Polak zagrał w "Grze o tron”. Teraz czas na "Indianę Jonesa"?
Paweł Sakowski nie jest nawet zawodowym aktorem, ale zrobi wszystko, żeby nim zostać. Zagrał jako statysta w "Grze o tron". Teraz walczy o rolę w "Indianie Jonesie". Mówi nam także o ważnej roli w polskim serialu kryminalnym.
Aktorstwo jest jego pasją i hobby. Po dziennej pracy w szkole, wieczorami gra w poznańskim Teatrze U Przyjaciół. Jednak nie jest to jego pierwsze źródło dochodu. Ale może wkrótce będzie. Sakowski, dzięki znajomości języka, przeszedł bowiem casting i dostał się do 8. sezonu kultowego serialu fantasy "Gra o tron”. Był 12 dni na planie pod Belfastem w Irlandii.
"Nasz człowiek" w wielkiej produkcji
– Nie ma mnie w napisach końcowych, ale na ekranie mnie zobaczycie – zapewnia.
Ósmy sezon ma mieć wkrótce premierę na HBO. Sakowski mówi, że zagrał w scenach bitewnych.

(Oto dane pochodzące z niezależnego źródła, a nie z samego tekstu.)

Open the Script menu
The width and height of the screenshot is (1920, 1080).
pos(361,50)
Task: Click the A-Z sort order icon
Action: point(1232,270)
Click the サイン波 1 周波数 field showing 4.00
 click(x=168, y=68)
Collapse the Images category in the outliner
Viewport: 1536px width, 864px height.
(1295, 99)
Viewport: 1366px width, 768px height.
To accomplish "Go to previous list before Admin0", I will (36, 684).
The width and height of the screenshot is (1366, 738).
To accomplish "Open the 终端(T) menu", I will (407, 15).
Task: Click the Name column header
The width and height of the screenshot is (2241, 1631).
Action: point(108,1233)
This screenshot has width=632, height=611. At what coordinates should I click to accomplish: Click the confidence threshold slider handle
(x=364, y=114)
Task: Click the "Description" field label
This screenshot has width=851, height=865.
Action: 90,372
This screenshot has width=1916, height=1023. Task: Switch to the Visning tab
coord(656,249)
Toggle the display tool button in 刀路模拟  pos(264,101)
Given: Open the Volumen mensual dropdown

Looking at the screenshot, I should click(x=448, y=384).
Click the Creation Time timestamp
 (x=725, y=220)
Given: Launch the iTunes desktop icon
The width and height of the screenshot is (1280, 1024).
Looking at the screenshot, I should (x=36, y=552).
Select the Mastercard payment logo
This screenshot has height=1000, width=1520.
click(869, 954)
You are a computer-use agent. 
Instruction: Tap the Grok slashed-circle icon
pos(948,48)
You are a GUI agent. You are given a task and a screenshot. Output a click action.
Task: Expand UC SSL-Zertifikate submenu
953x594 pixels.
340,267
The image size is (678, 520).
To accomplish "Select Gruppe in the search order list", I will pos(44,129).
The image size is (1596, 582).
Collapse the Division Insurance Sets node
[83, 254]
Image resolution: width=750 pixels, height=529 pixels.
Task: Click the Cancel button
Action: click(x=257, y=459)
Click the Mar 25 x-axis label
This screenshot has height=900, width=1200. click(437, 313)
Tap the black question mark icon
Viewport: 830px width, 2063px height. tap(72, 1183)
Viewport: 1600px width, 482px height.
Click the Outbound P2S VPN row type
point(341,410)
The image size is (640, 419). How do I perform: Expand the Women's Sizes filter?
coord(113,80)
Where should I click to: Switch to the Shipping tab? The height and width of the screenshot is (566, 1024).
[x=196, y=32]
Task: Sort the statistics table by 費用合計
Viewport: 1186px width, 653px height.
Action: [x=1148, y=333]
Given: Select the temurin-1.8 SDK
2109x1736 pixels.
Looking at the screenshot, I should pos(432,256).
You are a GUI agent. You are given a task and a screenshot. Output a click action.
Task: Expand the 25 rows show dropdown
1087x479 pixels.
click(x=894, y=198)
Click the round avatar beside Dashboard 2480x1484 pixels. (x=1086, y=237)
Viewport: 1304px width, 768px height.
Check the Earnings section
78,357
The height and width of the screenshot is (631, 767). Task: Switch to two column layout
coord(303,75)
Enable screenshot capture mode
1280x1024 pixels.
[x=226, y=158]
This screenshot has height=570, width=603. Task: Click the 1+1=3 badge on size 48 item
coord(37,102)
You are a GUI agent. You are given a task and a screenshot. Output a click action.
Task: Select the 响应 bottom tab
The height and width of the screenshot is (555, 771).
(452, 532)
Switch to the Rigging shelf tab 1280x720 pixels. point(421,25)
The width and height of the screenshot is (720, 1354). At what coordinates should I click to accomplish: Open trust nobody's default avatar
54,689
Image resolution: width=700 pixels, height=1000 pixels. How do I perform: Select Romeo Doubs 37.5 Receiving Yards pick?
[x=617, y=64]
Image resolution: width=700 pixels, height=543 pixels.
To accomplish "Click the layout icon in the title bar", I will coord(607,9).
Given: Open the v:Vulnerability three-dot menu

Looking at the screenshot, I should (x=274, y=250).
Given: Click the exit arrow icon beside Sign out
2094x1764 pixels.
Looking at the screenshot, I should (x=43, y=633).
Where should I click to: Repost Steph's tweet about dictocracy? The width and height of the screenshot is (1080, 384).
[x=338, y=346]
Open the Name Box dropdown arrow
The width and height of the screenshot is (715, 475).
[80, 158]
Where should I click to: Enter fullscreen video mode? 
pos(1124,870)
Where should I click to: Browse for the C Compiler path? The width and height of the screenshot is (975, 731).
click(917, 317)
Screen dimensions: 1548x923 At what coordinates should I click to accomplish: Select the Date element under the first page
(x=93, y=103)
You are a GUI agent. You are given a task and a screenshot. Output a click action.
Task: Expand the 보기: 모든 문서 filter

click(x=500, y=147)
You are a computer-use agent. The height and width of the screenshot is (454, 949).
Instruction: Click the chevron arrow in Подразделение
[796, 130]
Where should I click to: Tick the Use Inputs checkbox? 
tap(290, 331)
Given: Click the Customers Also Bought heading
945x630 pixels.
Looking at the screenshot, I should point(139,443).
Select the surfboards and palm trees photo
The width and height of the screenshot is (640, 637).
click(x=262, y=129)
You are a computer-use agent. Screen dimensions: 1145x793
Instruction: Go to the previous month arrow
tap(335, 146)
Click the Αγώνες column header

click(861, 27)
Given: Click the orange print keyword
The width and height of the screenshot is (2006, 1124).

Zielone pola Irlandii, w oddali widok na wzburzone morze, a na ubitej ziemi starcia wielkich armii. Producenci "Gry o tron" nie skąpią pieniędzy na zbroje, broń i sztuczną krew.
Skąd w ogóle pomysł na "Grę o tron”? Sakowski: - Czysty przypadek. Podczas pobytu w Irlandii natknąłem się w pubie na człowieka, który pracował przy produkcji serialu "Wikingowie”. Stwierdził, że nadawałbym się. Podał mi namiary na kilka agencji castingowych w Irlandii i wysłałem swoje zgłoszenie. Nie dostałem się jednak do "Wikingów”, ale do "Gry o tron”.
W Polsce reprezentuje go jedna agencja, na świecie trzy. Sakowski – przez agencje – rozsyła dalej wici po świecie i akces do gry w kolejnych produkcjach. A nuż uda się zagrać jeszcze w czymś.
Teraz próbuje dostać się do kolejnej części przygodowej sagi o Indianie Jonesie.
– Dostałem od producentów zamówienie na scenkę z dialogami – mówi Sakowski. – Muszę ją odegrać przed kamerą, nagrać i odesłać. To tzw. "self tape” czy "self cast”, casting na odległość.
Być może uda się więc wystąpić w "Indianie Jonesie". Sakowski zapowiada, że będzie się starał dostać także do sagi "Star Wars”.
– Ale nie do części, którą zobaczymy w kinach w grudniu, bo na to już za późno – tłumaczy. – Raczej do kolejnego z filmów z tzw. Star Warsa Historie, czyli np. "Han Solo” czy "Łotr 1”.
Małe kroki do sukcesu
Paweł aktorstwa uczył się w ognisku aktorskim przy Teatrze Ochota w Warszawie. To miejsce, założone w latach 70. przez Halinę i Jana Machulskich, traktowane jest jako pierwszy stopień, jeśli nie przepustka, do świata teatru, telewizji i kina.
Ale po ukończeniu ogniska teatralnego Sakowski nie poszedł na studia aktorskie. Skończył anglistykę i uczył języka. Dziś jest dyrektorem zespołu szkół TEB Edukacja w Poznaniu.
Sakowski nie twierdzi, że zrobił jakąś karierę w Hollywood.
– Na razie to tylko bycie statystą w "Grze o tron”, ale kto wie, co będzie dalej – mówi.
Liczy także na sukcesy w Polsce. Zapowiada, że zagra jedną z głównych ról w planowanym serialu internetowym na podstawie kryminalnej prozy Jakuba Ćwieka "Stróże”. Producenci zbierają fundusze na ten serial.
Ma też zagrać w filmie krótkometrażowym z ambicjami – który, jak dobrze pójdzie, ma trafić na światowe festiwale i przeglądy.
Zagrał też właśnie rolę w teledysku do muzyki litewskiego artysty pop oraz w filmie o poznańskich legendach.
- Póki co jestem dyrektorem szkoły, ale to będzie aktorsko intensywny rok – zapowiada. – W tym zawodzie potrzebny jest talent, upór i łut szczęścia. Ja to wszystko mam.